Former city councilor Rannie Ludovica, the head of the city’s Task Force Disiplina, also recommended the officers to be suspended pending the investigation.

Uphold human rights 

The violence-laden incidents also prompted some Filipinos to share how other countries are implementing quarantine protocols.

“QC police officers beat up and arrested a man for not wearing a face mask. In Vietnam, the cops would’ve given him one,” a Twitter user wrote.

Vietnam is also fining people for not wearing a face mask in public as measures against the novel coronavirus pandemic.

Vietnam riders
Bikers wear protective face masks as they stop outside a luxury shopping mall on the reopening day after the government eased the nationwide lockdown during the coronavirus disease (COVID-19) outbreak in Hanoi, Vietnam April 23, 2020. (Reuters/Kham)

Instead of resorting to violence, police officers in Hanoi—the capital of Vietnam—have resorted to handing out face masks for free. Some are even instructing citizens on how to wear it properly.

Foreign nationals are also given free face masks as well.

Meanwhile, the Human Rights Watch has urged the Philippine government to prevent its law enforcers from abusing the rights of the citizens amid implementing quarantine protocols.

RELATED: Law enforcers must have clear-cut guidelines in implementing quarantine protocols, says CHR

It has already taken note of instances of abuse experienced by Filipinos, including minors, during the enhanced community quarantine period.

Interior and Local Government Secretary Eduardo Año, the head of the agency attached to the Philippine National Police, similarly discouraged the use of excessive punishment to violators.

“Hindi naman ibig sabihin ay i-violate mo ‘yung kanyang human rights o kaya ima-maltrato mo sila,” he said in an interview.

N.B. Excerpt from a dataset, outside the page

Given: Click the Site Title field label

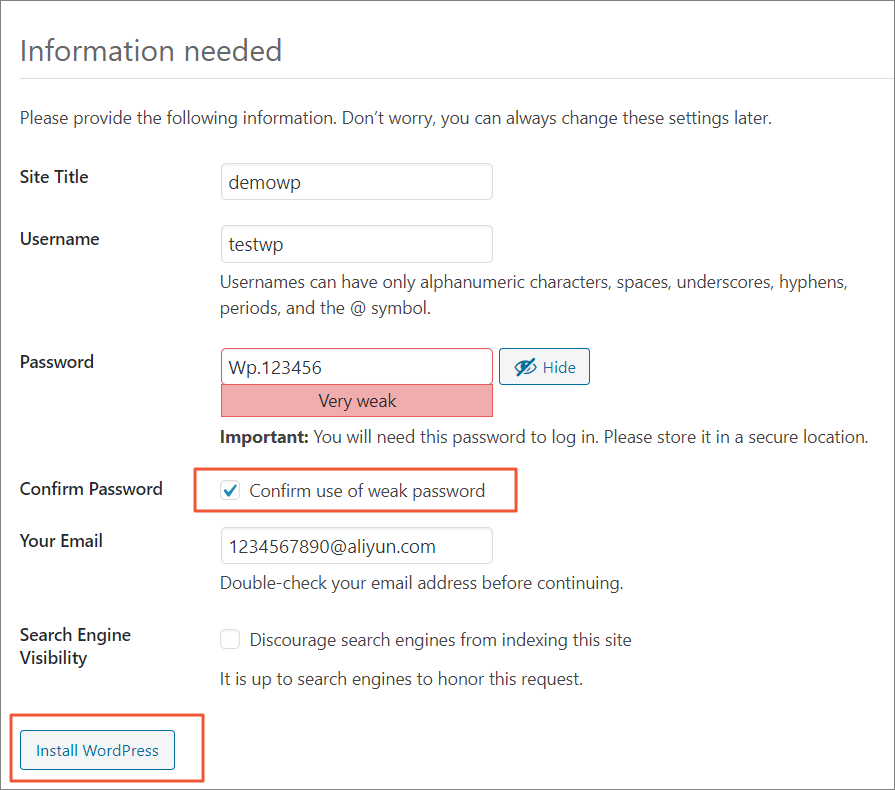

Martin Diño, DILG’s Undersecretary for Barangay Affairs, similarly said that enforcers should exercise “maximum tolerance” and ensure that due process of the law must be observed at all times.

“Una sa lahat, meron tayong batas pero hindi mo dapat saktan, ‘yan na nga ‘yung inaano natin sa mga barangay ngayon. Kailangan ‘yung… proseso pa rin ng batas ang ating gagawin diyan,” he said.

“In the event na lumaban ‘yan, that’s the time na puwede mong ipagtanggol ang iyong sarili, maliwanag tayo diyan… Kailangang arestuhin kasi may batas na dapat ipatupad eh. Kailangan talaga maximum tolerance ka pa rin diyan,” Diño added.